The last thing that Sean was conscious for was Annie leaning over him, phone pinned between her ear and shoulder as she applied pressure to the wound in his shoulder, looking cool and collected and lethal.
)**(
"A mercenary?" was not the first thing that Sean meant to say when Annie pulled open her apartment door, but it was the first thing to pop out and in lieu of explaining his sudden bout of Tourette's, he held out the bottle of wine that he'd had Adalind purchase earlier that day. With slight furrows forming between her eyebrows, Annie accepted the bottle, glancing at the label. He did not want to explain how he knew so much about her, didn't want her to know that he'd pulled strings and read her personnel file, front to back three times in the last two days.

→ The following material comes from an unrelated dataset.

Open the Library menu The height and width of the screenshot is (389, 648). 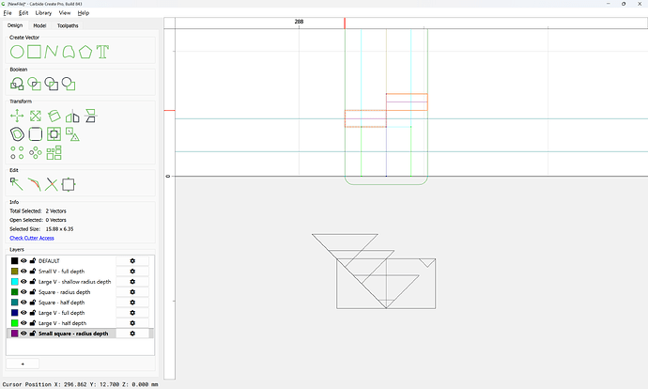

"We prefer the term private security consultants, but basically, yeah." Annie said, holding the door open and gesturing for him to enter. Sean hesitated. He'd meant for this to be an in and out kind of thing, "thanks for saving my life from the crazed assailant; here, have some wine; okay, bye." Annie looked from the wine to him, eyebrow starting to rise. Sean quickly stepped inside. The apartment was an exact duplicate of his, the layout just reversed. It was also not Annie who was laughter and big blue eyes and that almost-obnoxious drawl.
"You don't drink wine, do you?" he asked, trying to draw her attention away from his discomfort. She looked at him, head cocked slightly to the side and wrinkled her nose. The effect was disarming.
"Can I mix it with Red Bull?" She asked and it took a minute for him to realize that she was teasing him. He scowled, but it did nothing to diminish the strength of her grin.
"No," she shook her head, curls bouncing. "I don't drink wine, but the thought is much appreciated. Although, I didn't save your life so you'd buy me alcohol." Sean rolled his eyes, but didn't rise to the bait. Silence fell, Annie shifting awkwardly in her stocking-feet, wine in one hand, Sean desperately searching through seven years of etiquette lessons for something to say that wouldn't be offensive or ridiculous. In the end, it was Annie who broke the silence.
"Fuck it." She said and set the wine down on the entry table with a cringe-worthy thunk. Sean was about to protest the treatment when suddenly he found his hands full of curves with an insistent mouth pressing up against his, warm and soft.
Etiquette demanded a polite refusal, carefully extricating himself from the warm arms, a quick escape. Etiquette did not dictate that he nip at her bottom lip or slide a hand up to cup the back of her head, fingers tangling in her curls while the other finally explored those curves that he'd been fantasizing about since the first time she danced into his elevator.
Then again, Sean Renard had never really been good with etiquette.